Morgenstern, J. COVID therapy evidence updates: fluvoxamine, First10EM, February 4, 2022. Available at:
This is part of the ongoing series of articles updating the evidence on current COVID-19 therapies. The rest of the series can be found here, and there is more to come. This article will cover the evidence for fluvoxamine in COVID-19.
A philosophical interlude
If this is the first post in this series that you are reading, it might be worth reading the philosophical interlude from part 1 of the series which explains why my conclusions sometimes differ from those of the Ontario Science Table.
The Ontario Science Table recommendation
Not recommended for severely ill or moderately ill patients.
For mildly ill patients, fluvoxamine may be considered in patients at high risk of severe disease if paxlovid is unavailable or contraindicated.
In mildly ill outpatients with moderate risk of severe disease, fluvoxamine may be considered for those presenting within 7 days.
For mildly ill patients with low risk of progression to severe disease, fluvoxamine is not recomended.

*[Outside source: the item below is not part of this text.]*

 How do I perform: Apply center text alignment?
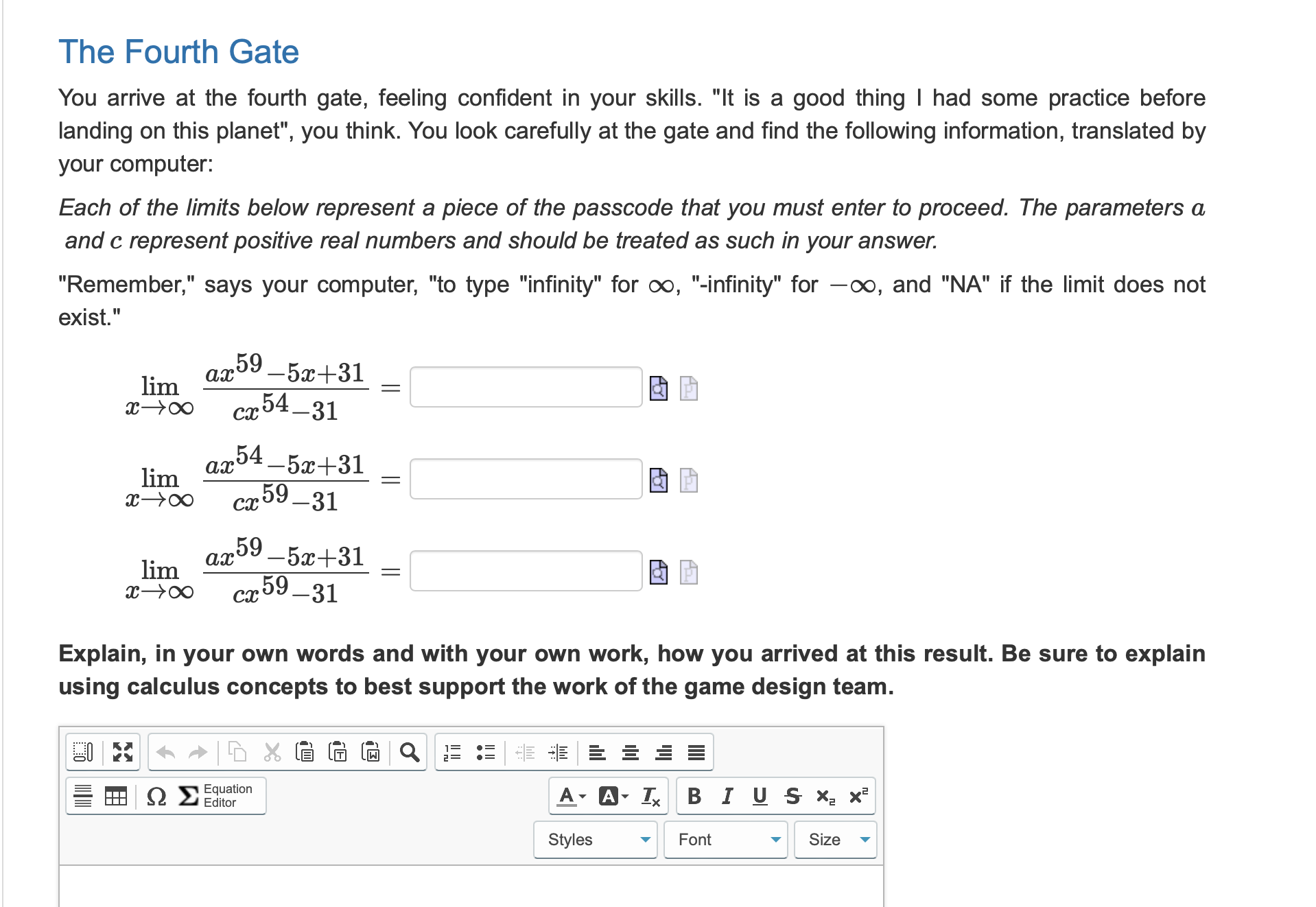tap(630, 752)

(Full recommendations available here.)
The evidence for fluvoxamine
I have already covered the (lack of) evidence for fluvoxamine in COVID-19 in a previous blog post. I will provide another quick review, but more details can be found there.
The STOP COVID trial was a placebo-controlled, double-blind RCT comparing 15 days of fluvoxamine to placebo in outpatients within 7 days of symptoms onset with confirmed COVID-19 infection. (Lenze 2020) It is an interesting study design, as the patients were never seen in person. They were enrolled electronically, and all data was collected through REDCap surveys. They enrolled 152 patients in the study, and a big weakness is that only 115 (76%) completed the trial. Their primary outcome was clinical deterioration, and was significantly decreased in the fluvoxamine group (0% vs 8.3%, p=0.009)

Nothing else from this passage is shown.